What to do:
Pictures stay out, but every line of the data is copied exactly.

Dataset entries

═══

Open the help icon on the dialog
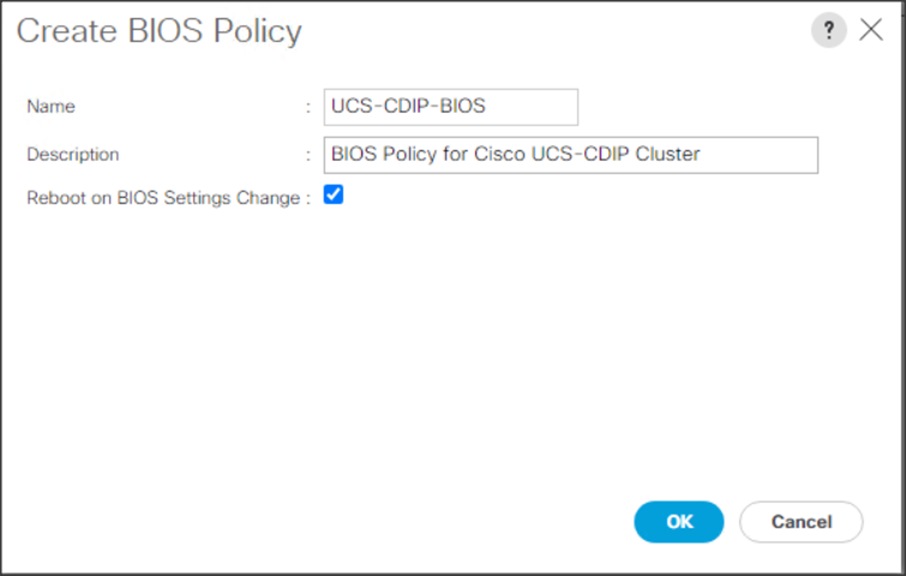Image resolution: width=906 pixels, height=576 pixels. [829, 30]
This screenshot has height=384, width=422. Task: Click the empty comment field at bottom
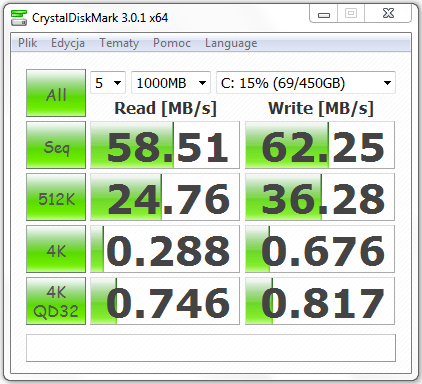click(x=211, y=348)
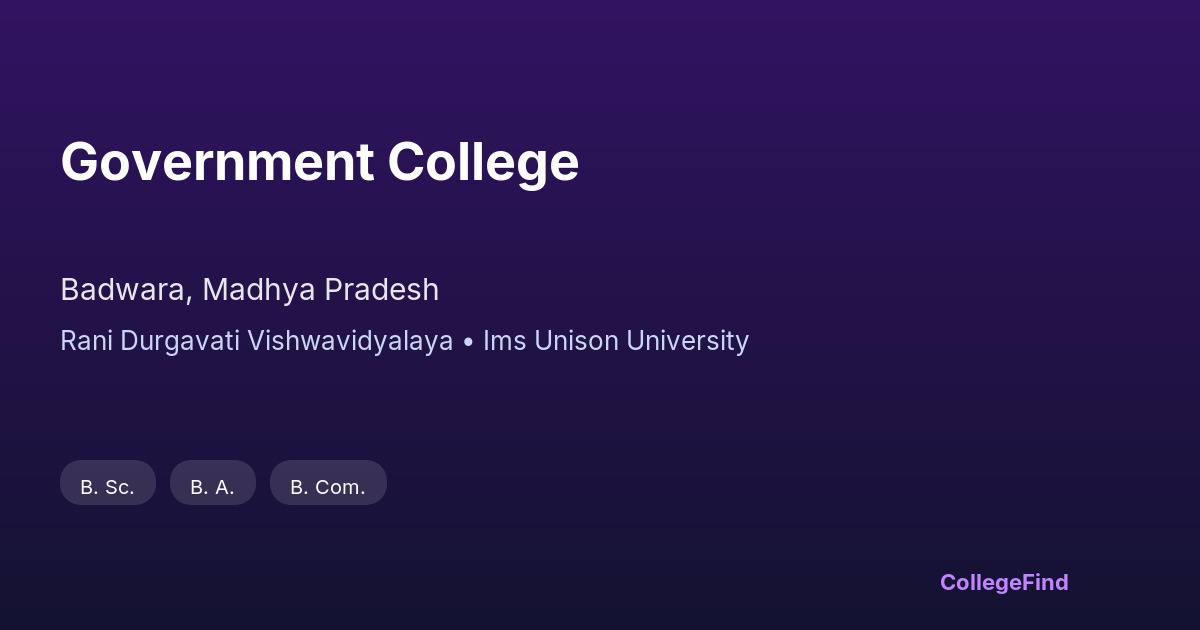Open Rani Durgavati Vishwavidyalaya affiliation text
The image size is (1200, 630).
(256, 341)
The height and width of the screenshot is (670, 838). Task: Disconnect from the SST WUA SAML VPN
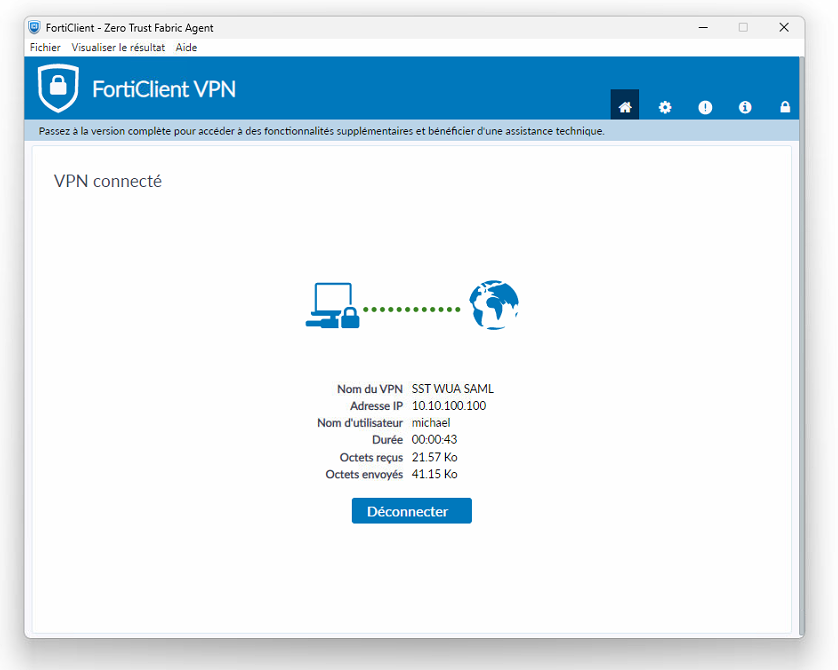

═══

Answer to this exercise:
Open the help icon on the dialog
Image resolution: width=906 pixels, height=576 pixels. [829, 30]
This screenshot has height=384, width=422. Task: Click the empty comment field at bottom
click(x=211, y=348)
Open Rani Durgavati Vishwavidyalaya affiliation text
The image size is (1200, 630).
(256, 341)
The height and width of the screenshot is (670, 838). Task: Disconnect from the SST WUA SAML VPN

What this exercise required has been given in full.